>> start Supplied text
The Lenormant Athena is the name given to a small Greek statuette which was made in the first century CE.

The Lenormant Athena was discovered in 1859 near the Pnyx hill in Athens and identified by François Lenormant a year later as a small copy of the Athena Parthenos of Phidias. The 41 cm high pentelic marble sculpture has thus come to be known by his name. The unfinished work is of great art historical significance, since it not only shows us what Phidias' statue looked like, but also the reliefs on her shield and the base on which she stood, which are otherwise only known from literary sources.

Athena stands in a quiet, graceful pose, resting her weight on her right leg. She is dressed in an Attic peplos. Her left arm rests on her shield. An Amazonomachy is depicted on the shield. In her right hand, which rests on a strong support, Athena must have held a Nike, which has not survived. The unfinished base depicts the birth of Pandora. The back is still in an unfinished state as well.
>> end Supplied text
Stated exercise A: Arrange everything in the rows, from the first row down to the line containing "tap(654, 49)", as a JSON list of strings, one string per line, leaving out blank lines.
The text and the rows are separate, unrelated material.
>> start Provided records
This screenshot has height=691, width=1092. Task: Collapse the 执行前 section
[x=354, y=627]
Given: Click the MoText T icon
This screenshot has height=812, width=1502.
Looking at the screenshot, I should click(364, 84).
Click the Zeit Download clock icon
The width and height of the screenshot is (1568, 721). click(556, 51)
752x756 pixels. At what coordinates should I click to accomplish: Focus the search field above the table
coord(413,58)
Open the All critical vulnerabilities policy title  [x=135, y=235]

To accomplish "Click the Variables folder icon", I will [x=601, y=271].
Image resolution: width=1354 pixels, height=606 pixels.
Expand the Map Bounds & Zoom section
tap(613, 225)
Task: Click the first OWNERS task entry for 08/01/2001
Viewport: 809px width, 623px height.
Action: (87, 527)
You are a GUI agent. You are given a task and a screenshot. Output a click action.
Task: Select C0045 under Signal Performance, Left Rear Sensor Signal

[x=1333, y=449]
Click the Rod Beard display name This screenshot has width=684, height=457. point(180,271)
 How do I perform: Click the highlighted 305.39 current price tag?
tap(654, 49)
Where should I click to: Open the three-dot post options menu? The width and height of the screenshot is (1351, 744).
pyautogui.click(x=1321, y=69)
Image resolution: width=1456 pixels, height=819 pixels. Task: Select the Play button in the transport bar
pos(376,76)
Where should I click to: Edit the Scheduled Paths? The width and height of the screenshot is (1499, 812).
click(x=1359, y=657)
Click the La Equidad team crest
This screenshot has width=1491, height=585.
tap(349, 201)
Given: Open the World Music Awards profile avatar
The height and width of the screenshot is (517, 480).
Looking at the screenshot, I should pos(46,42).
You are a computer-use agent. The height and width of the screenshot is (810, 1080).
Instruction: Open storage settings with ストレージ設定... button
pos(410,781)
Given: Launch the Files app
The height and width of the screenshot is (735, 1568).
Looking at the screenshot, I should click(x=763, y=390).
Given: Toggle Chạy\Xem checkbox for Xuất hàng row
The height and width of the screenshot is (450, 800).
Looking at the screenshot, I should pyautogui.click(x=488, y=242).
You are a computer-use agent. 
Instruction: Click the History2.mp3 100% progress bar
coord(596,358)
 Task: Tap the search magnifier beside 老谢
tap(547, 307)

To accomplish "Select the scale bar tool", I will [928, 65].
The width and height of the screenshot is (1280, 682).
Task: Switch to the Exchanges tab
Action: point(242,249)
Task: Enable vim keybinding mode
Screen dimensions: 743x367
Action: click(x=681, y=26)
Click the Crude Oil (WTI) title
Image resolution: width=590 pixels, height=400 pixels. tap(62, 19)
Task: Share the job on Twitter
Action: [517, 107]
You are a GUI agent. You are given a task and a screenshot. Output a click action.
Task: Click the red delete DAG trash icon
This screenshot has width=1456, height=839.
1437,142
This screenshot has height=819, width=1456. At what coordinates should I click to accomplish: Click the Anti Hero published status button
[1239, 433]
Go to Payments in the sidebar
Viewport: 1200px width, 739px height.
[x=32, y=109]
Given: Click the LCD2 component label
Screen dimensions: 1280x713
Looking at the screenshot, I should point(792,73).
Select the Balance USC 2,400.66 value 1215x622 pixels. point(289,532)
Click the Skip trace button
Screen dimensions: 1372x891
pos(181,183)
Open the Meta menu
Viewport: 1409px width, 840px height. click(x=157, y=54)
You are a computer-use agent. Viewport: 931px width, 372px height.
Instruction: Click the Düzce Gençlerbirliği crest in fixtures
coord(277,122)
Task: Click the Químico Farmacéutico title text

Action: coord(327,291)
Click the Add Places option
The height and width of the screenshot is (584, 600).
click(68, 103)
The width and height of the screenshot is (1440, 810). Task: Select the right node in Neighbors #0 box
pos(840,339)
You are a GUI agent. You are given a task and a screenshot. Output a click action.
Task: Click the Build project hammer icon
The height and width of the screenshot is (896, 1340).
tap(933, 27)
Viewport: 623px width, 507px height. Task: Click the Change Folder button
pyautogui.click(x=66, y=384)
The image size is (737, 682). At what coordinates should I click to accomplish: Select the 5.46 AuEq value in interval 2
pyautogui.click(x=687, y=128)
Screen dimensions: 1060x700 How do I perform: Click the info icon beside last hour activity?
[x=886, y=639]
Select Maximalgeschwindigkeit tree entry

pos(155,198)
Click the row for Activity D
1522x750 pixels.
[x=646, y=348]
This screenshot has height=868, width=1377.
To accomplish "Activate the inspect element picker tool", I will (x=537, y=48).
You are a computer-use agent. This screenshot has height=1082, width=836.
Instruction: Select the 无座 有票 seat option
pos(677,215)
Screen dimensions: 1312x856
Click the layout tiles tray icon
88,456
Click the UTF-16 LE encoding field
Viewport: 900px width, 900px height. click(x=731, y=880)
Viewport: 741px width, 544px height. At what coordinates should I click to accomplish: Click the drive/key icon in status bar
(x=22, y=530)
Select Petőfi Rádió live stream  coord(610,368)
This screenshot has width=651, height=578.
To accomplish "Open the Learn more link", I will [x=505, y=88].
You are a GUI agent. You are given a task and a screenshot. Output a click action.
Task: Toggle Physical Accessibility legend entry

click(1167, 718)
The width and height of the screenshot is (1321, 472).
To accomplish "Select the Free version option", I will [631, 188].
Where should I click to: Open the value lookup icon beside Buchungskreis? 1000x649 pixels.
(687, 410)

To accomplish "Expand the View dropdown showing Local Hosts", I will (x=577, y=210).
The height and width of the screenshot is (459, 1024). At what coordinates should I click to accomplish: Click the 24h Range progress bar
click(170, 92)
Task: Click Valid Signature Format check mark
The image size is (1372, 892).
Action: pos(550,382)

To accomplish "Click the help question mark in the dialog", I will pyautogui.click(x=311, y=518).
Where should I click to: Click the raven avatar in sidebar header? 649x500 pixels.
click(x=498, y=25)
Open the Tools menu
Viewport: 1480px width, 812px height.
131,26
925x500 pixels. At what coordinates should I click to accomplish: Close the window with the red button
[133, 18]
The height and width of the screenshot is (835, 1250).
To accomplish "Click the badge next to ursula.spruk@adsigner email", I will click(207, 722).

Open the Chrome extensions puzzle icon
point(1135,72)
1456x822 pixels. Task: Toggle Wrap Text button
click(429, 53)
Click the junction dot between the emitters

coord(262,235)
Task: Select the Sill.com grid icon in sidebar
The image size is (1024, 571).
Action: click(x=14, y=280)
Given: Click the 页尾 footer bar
>> end Provided records
Stated exercise B:
Answer these about the Lenormant Athena passage:
(i) In what year was the statuette discovered?
(ii) What scene is depicted on the shield?
(iii) What does the unfinished base depict?

Worked answer A:
[
  "This screenshot has height=691, width=1092. Task: Collapse the 执行前 section",
  "[x=354, y=627]",
  "Given: Click the MoText T icon",
  "This screenshot has height=812, width=1502.",
  "Looking at the screenshot, I should click(364, 84).",
  "Click the Zeit Download clock icon",
  "The width and height of the screenshot is (1568, 721). click(556, 51)",
  "752x756 pixels. At what coordinates should I click to accomplish: Focus the search field above the table",
  "coord(413,58)",
  "Open the All critical vulnerabilities policy title  [x=135, y=235]",
  "To accomplish \"Click the Variables folder icon\", I will [x=601, y=271].",
  "Image resolution: width=1354 pixels, height=606 pixels.",
  "Expand the Map Bounds & Zoom section",
  "tap(613, 225)",
  "Task: Click the first OWNERS task entry for 08/01/2001",
  "Viewport: 809px width, 623px height.",
  "Action: (87, 527)",
  "You are a GUI agent. You are given a task and a screenshot. Output a click action.",
  "Task: Select C0045 under Signal Performance, Left Rear Sensor Signal",
  "[x=1333, y=449]",
  "Click the Rod Beard display name This screenshot has width=684, height=457. point(180,271)",
  " How do I perform: Click the highlighted 305.39 current price tag?",
  "tap(654, 49)"
]

Worked answer B:
(i) 1859
(ii) An Amazonomachy
(iii) The birth of Pandora